The other option, is less workspaces and more split windows. I personally
don't like this setup because it means more varied key combinations to go from
any desired window to another, whereas in my case I only need one combination:
Alt-<x>. That is not to say I don't use splitting because that is sometimes
imperative for quick reference from one window to another (although in this
case a second monitor helps a lot too).

------
warpspeed
I see desktop workspaces as virtual auxiliary displays. I prefer a dual-
display setup, and it's changed the way I use a computer. When I am on my
laptop I feel extremely constrained by having only one display, so I make
extensive use of OSX's virtual desktops. I never had the urge to use these
extra desktops before changing my workstation to dual monitors, so for me at
least that's the causality. Mountain Lion also makes it very easy to full-
screen applications, and switching between them via a trackpad swipe is very
convenient.

------
benji-york
After switching away from a 5 monitor setup to just using a laptop I began
using multiple workspaces. As a vim user the default Ubuntu key bindings left
something to be desired so I remapped them so that Alt-(h|j|k|l) move around
in workspace... space and Ctrl-Alt-(h|j|k|l) move the current window
similarly.

I am surprised that after enjoying multiple monitors for so many years, this
way of working fits me well. I have been using this setup for more than two
years now.

------
ankhkare
i always reduced the number of workspaces in ubuntu to 1 until i got my hands
on a macbook pro and figured out the gestures. it's incredibly easy to manage
your opened apps especially on small displays. if you assign your programs to
run on specific workspaces like <<plantain>> said you might be surprised. i
know i was. and it only took me a couple of days to get used to them.
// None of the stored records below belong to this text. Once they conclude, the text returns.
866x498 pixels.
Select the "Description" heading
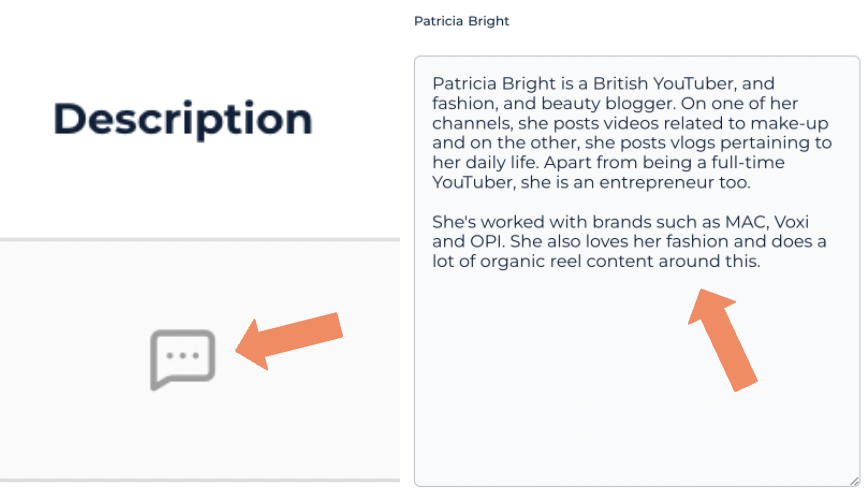point(183,119)
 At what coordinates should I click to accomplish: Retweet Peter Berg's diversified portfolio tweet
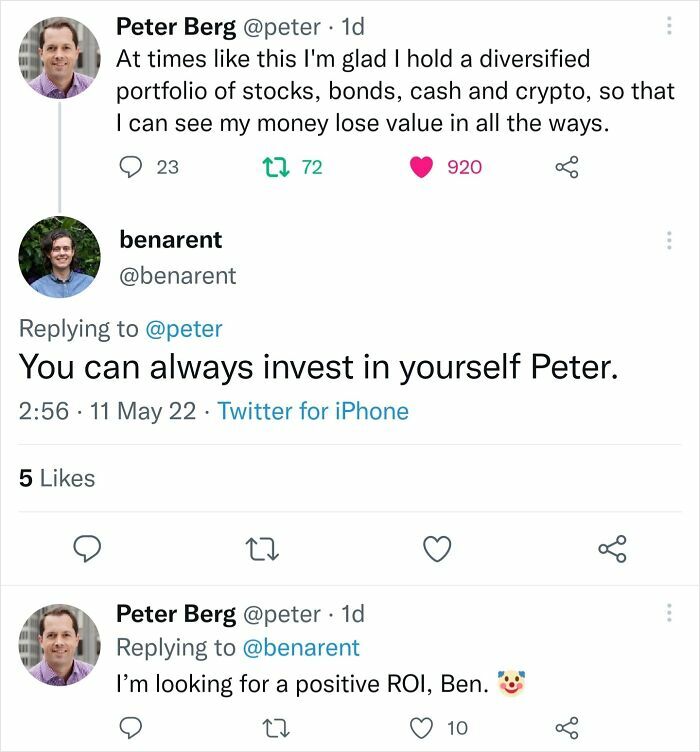[x=282, y=167]
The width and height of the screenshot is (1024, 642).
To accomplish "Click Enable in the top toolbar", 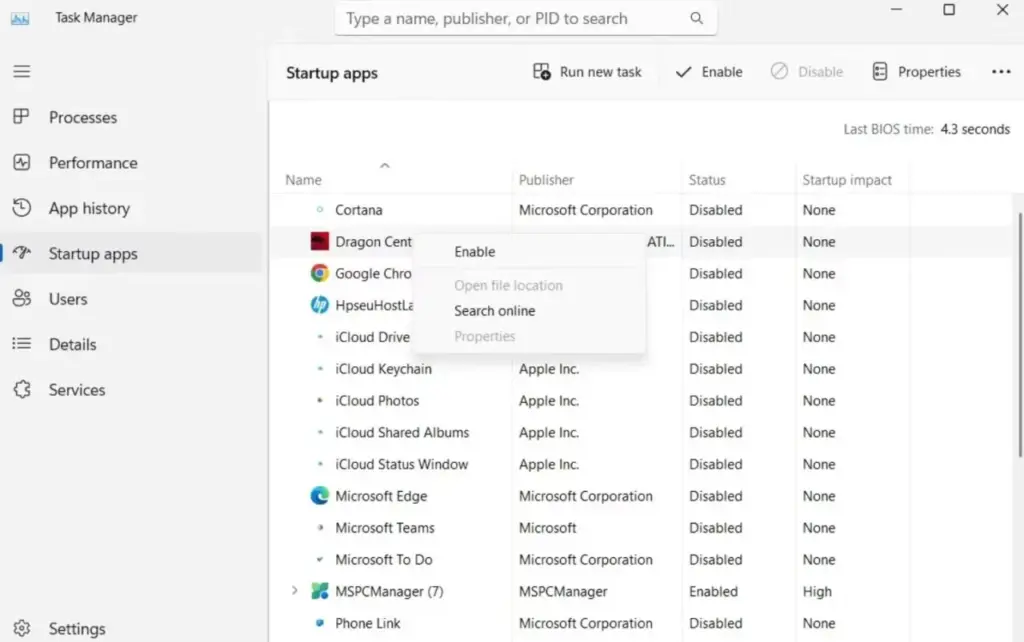I will (709, 72).
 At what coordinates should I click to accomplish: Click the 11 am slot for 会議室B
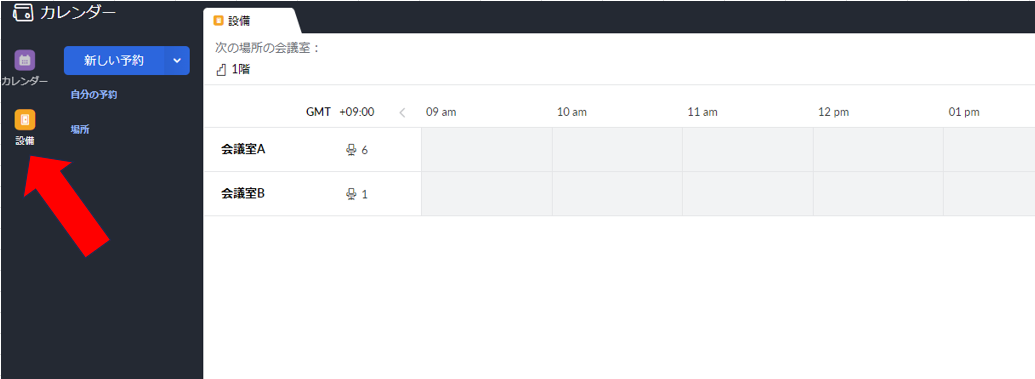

the biggest problem i see is the interface. gestures on mac saves you a lot of
trouble as switching a workspace is only a three finger swipe. so, on linux,
no gestures, this means keybinds -- god! i hate keybinds (i work on win, mac
and linux and i get confused sometimes :)).

maybe a combo of mouse gesture + click/keypress could ease our lives in linux.

any ideas?

------
tubbzor
I have a 13' I use a lot on the move and use 2 workspaces usually 1 with a
full screen terminal and other with a browser. It's just easier to sort work
on a small screen that way for me. At a desktop with 2+ screens I've never
really had a need for them.

------
japhyr
I have used them pretty heavily at times. It's certainly nice to have the
concept of multiple desktops to work with.

------
nowarninglabel
I don't use workspaces, but I also really only ever have two applications
open, chrome and terminal.

------
frenchfries
yup, since a long time, having a 13' screen pushes me to do it: screen 1
browser, screen 2 terminal full screen with vim, ssh whatever, screen 3
torrent client and music player